■ Requirement
According to the text about lignin in seaweed, where does the red alga studied by the researchers grow?

■ Text section
'''

The ‘starch’ that stiffens land plants is discovered in seaweed
In the Jan. 27 issue of Current Biology, researchers used powerful chemical and microscopic anatomy techniques to identify and localize lignin within cell walls of a red alga that thrives along the wave-swept California coast.
Land plants' ability to sprout upward through the air, unsupported except by their own woody tissues, has long been considered one of the characteristics separating them from aquatic plants, which rely on water to support them.
Now lignin, one of the chemical underpinnings vital to the self-supporting nature of land plants—and thought unique to them—has been found in marine algae by a team of researchers, including scientists at Stanford University and the University of British Columbia.
Lignin, a principal component of wood, is a glue-like substance that helps fortify cell walls and is instrumental in the transport of water in many plants.

'''

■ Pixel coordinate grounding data
'''

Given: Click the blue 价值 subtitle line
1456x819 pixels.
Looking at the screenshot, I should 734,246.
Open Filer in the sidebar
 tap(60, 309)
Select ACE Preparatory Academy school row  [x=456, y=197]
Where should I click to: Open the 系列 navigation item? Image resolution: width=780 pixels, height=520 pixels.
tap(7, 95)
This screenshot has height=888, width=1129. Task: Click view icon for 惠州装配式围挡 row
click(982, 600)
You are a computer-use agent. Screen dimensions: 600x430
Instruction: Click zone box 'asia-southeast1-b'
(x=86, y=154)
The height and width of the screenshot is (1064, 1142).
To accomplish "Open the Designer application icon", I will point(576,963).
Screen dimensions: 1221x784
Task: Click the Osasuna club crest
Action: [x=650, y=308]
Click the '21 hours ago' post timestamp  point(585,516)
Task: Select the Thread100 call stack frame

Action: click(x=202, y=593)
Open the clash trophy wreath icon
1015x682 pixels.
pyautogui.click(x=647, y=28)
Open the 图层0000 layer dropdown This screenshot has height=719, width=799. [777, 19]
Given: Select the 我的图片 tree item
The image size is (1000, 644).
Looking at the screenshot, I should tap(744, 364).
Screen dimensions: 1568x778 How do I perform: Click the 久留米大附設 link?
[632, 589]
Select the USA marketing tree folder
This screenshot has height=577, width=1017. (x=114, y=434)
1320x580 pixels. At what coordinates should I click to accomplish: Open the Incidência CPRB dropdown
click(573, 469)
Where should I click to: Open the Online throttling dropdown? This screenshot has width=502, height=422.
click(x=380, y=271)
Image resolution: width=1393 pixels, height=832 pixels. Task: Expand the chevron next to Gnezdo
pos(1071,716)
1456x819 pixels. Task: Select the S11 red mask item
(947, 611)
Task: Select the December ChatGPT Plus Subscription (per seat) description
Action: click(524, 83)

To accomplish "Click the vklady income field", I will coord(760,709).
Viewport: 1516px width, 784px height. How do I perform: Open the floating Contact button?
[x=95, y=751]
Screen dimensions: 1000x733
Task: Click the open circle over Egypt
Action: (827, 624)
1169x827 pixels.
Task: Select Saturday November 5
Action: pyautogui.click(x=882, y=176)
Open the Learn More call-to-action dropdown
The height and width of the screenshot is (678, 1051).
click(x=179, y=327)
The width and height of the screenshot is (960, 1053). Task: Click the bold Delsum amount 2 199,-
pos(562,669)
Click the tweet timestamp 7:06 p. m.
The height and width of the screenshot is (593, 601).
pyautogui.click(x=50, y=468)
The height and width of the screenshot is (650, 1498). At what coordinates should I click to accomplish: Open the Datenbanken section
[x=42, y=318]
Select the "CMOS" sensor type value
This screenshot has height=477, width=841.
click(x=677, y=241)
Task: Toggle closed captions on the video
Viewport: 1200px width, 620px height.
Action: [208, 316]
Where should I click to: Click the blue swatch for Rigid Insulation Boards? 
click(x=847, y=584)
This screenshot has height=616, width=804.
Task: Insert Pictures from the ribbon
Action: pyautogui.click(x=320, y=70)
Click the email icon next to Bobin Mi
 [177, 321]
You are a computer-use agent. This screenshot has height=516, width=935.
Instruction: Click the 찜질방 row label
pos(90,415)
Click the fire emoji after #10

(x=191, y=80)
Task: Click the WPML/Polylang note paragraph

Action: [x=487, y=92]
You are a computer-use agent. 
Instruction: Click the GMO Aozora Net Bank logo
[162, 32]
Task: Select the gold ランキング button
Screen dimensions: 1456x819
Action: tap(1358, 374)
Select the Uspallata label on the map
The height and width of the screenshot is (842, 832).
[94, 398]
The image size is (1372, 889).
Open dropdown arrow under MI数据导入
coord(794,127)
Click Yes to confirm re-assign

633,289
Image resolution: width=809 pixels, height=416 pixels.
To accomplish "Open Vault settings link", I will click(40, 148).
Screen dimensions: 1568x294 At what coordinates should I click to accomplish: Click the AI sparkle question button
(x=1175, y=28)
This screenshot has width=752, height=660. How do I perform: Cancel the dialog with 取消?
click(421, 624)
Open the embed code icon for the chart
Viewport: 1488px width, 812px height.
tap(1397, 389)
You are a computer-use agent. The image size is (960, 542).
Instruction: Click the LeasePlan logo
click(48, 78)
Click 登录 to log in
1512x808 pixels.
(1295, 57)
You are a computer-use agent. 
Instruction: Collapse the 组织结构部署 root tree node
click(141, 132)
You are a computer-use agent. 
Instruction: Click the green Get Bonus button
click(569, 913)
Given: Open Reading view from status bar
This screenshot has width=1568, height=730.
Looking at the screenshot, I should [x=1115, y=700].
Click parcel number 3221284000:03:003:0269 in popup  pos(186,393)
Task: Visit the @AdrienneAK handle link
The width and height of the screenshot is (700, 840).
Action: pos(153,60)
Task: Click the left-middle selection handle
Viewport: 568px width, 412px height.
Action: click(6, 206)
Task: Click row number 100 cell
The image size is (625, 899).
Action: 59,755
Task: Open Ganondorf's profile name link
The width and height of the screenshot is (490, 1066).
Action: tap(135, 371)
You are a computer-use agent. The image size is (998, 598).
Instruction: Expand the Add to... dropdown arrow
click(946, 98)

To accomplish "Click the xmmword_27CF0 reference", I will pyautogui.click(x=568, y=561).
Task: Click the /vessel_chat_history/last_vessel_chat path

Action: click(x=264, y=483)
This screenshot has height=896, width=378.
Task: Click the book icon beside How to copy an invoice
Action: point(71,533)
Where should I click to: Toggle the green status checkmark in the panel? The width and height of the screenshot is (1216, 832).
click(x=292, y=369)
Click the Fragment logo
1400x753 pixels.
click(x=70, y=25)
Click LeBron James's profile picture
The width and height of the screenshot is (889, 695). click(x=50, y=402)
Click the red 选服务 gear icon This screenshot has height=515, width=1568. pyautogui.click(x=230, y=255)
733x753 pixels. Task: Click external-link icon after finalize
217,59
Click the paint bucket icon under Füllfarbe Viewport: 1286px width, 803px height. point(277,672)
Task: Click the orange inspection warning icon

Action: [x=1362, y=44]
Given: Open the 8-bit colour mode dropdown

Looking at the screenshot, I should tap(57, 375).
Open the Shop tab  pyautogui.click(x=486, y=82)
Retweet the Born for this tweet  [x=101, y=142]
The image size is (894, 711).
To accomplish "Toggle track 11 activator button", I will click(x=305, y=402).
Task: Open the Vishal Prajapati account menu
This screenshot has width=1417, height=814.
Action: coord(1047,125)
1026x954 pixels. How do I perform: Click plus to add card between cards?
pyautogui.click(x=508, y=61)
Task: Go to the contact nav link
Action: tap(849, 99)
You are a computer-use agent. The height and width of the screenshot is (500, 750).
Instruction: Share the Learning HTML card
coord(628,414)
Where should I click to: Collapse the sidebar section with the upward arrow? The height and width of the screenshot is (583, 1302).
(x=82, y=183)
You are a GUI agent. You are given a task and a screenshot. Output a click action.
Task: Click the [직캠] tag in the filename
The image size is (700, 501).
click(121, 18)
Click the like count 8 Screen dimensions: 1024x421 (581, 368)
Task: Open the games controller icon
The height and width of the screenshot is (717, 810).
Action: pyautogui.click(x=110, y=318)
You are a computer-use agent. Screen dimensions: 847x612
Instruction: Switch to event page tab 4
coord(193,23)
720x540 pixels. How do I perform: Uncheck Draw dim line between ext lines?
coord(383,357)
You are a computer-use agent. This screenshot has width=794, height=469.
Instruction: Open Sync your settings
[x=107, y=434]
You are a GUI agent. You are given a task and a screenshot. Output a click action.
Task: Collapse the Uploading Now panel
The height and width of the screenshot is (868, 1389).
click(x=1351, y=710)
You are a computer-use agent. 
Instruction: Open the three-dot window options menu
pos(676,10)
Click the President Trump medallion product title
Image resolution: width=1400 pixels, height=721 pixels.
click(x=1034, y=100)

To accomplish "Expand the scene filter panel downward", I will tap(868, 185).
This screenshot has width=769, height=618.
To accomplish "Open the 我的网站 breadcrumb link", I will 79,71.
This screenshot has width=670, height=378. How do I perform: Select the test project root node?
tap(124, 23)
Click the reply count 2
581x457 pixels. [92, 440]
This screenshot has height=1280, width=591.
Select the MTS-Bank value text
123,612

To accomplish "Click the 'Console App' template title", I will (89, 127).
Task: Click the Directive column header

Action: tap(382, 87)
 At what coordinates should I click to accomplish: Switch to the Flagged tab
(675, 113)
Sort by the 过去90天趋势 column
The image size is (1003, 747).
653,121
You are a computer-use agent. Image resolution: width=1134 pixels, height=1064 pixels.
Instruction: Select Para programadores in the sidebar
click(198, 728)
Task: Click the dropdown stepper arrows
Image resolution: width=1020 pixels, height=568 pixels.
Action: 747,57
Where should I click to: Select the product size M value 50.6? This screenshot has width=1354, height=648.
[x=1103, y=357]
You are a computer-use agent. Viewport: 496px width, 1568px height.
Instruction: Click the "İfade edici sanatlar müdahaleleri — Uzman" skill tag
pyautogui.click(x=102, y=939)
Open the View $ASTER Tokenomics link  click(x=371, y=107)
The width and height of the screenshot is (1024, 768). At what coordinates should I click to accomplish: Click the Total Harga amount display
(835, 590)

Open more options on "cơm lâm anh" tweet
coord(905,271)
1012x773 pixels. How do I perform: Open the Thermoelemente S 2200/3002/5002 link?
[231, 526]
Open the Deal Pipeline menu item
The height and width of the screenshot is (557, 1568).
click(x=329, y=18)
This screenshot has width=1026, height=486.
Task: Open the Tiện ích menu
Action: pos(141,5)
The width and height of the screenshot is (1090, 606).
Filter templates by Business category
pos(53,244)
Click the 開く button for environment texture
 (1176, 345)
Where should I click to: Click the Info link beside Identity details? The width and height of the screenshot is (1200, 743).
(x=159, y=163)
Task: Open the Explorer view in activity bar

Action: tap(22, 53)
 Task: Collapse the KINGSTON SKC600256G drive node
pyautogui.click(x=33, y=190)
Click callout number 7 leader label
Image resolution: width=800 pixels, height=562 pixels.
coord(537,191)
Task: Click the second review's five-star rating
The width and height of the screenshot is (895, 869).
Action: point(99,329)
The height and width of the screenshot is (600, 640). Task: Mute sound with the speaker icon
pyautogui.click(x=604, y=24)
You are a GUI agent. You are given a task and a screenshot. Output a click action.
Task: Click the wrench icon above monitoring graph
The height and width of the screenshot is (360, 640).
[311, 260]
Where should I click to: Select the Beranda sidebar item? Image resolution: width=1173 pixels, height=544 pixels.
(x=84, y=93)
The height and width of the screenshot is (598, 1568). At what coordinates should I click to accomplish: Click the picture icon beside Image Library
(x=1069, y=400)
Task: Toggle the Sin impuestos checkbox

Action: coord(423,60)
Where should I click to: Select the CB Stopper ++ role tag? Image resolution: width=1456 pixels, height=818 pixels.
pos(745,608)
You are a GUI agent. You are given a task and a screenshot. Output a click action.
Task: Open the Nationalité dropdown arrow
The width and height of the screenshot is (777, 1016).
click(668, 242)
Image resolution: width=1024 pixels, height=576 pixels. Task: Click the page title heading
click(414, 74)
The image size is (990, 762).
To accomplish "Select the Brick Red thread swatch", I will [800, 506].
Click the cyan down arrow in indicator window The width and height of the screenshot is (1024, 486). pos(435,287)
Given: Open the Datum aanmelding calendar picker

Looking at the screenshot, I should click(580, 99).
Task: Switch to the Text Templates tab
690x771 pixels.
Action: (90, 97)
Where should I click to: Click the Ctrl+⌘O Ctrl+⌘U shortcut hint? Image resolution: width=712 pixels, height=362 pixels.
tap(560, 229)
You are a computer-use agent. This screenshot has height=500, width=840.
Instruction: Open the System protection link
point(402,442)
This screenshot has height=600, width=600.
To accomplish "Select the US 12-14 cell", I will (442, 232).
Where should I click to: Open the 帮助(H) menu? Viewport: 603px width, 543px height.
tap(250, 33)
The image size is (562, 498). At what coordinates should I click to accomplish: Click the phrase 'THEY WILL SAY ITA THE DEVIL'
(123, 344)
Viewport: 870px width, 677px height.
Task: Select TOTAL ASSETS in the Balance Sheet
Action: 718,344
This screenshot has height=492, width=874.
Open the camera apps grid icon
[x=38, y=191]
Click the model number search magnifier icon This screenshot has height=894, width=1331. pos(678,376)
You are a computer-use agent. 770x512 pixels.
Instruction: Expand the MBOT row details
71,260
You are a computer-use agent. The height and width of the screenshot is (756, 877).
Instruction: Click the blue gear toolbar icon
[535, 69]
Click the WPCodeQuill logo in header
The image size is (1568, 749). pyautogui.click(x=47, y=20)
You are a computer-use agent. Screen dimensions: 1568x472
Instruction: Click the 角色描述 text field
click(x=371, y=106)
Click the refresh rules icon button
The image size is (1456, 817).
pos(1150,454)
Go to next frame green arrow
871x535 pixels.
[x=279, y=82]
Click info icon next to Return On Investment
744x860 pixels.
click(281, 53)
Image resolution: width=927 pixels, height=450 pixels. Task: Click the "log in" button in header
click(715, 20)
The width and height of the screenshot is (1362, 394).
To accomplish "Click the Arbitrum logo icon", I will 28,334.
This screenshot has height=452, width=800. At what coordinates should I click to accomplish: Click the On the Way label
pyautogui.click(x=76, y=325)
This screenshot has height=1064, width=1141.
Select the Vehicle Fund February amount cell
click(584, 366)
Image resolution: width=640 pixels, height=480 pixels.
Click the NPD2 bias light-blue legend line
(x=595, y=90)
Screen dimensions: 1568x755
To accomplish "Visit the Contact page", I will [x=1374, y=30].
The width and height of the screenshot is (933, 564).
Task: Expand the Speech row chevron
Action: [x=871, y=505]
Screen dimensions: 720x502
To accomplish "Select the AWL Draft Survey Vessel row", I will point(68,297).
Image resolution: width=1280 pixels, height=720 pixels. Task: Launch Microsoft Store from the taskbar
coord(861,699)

'''

■ Finished exercise
Along the wave-swept California coast.